Open zaneselvans opened 1 year ago
i'm going to try to restate the problem in my understanding and offer my own proposal given that understanding (that could be wrong!).
the last year of dbf data is 2020.
xbrl data is supposed to start in 2021.
there are xbrl filings that have a report_year
of 2020 and correspond to 2020 dbf data.
without a screening process, pudl ends up with duplicate 2020 filings.
(i'll using 2020 as a stand-in for all 2020 and prior years for simplicity but i assume this can happen with older years)
why not just restrict the xbrl data to only 2021 and on? especially if zach already implemented a solution for the duplicate xbrl-only filings. this seems much simpler than reaching back into the old dbf data to find the corresponding record.
is this not the proposal bc these records are actually being updated? as in ferc is re-filing a presumably better version? then we'd need a transform step that checks for duplicate filings and deletes the dbf records.
i assume this would need to be post-xbrl/db-concatenation. could we just check for duplicate PKs? I think that would work mostly, but we could otherwise add a data_source_ferc1
column pre-concat and check each table for instances of same ["utility_id_ferc1", "report_year"]
and different data_source_ferc1
and drop the data_source_ferc1 == "dbf"
.
With the previous solution, would we miss dropping records from 2020 from specific dbf tables? As in, if an updated filing removed any small plants records in the new xbrl filing, the table-level transform would not drop the dbf records in the small plants table. Since this is a utility-level problem, we could employ a similar solution but post-transformation of all of the ferc1 tables.

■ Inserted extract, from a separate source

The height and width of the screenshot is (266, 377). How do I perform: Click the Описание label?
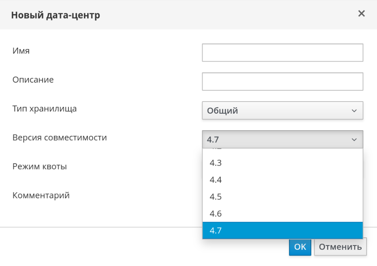click(x=33, y=80)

My understanding is that these pre-2021 XBRL filings are updates / corrections to data that was previously filed in DBF, and thus the new filings are the most recent / correct versions available, and ideally would be the only version that shows up in the PUDL DB. I think as you suggest, this duplication / update can only be addressed after we've concatenated the XBRL and DBF data (or in the process of concatenating them).

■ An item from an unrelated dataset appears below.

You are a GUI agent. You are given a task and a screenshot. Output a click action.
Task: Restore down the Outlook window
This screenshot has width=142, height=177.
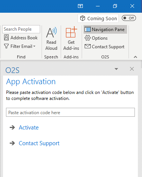tap(115, 6)

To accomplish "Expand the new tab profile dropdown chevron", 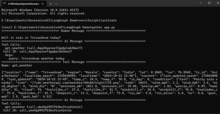I will pos(56,4).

I had been thinking of identifying the duplicate (old DBF + newly filed XBRL) based on PKs, but I think you're right that this would not catch any deletions, so maybe it would be more appropriate to do it at the utility+year level. One way this could go terribly sideways is if the "updated" filings aren't complete, and are instead only providing updated data for a portion of the form. But I hope that's not the case.
Initially, this probably won't be a big deal, since very few updated filings will have been submitted, but over time the number of old DBF filings that should be superseded by newer XBRL filings will grow, and if someone is relying on the data in (say) a regulatory context and they can only see the old data, and not the most recent data, that would be bad.

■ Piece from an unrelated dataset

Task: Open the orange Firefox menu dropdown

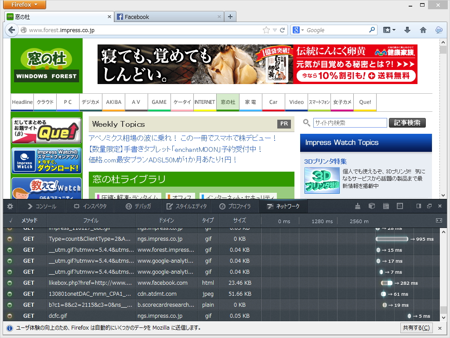Action: pos(24,5)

Thinking about the timing of working on this a little more, I think we should put it off until the end of "phase 2" when we've got all of the existing PUDL tables integrated using the XBRL. I think we'll have more context as to which strategies for resolving the potential duplicates / missing data would work at that point, and for the moment this issue isn't going to affect much data, and it's not being released "in production" until after the PUDL tables are fully integrated anyway.
Going forward whenever a FERC filing is updated, it seems like the new version will be published in XBRL. This means we may get duplicate data -- the old version that's in DBF, and the updated version in XBRL. The same thing can happen when an originally XBRL filing is updated also in XBRL, but that deduplication is already handled by the
ferc_to_sqlite
conversion process. Given that we know there will be a unique XBRL filing, and it will be the most recent version, I guess all we need to do is take the XBRL version, when it appears in both XBRL and DBF data. The challenge seems like it may be identifying when there's duplicate filings.Other changes that these older re-stated filings probably necessitate include:
pudl.settings.Ferc1Settings
to allow XBRL data to come from any year.ferc1_xbrl_to_sqlite
settings to convert data from all historical years, not just the ones where XBRL was the primary reporting format.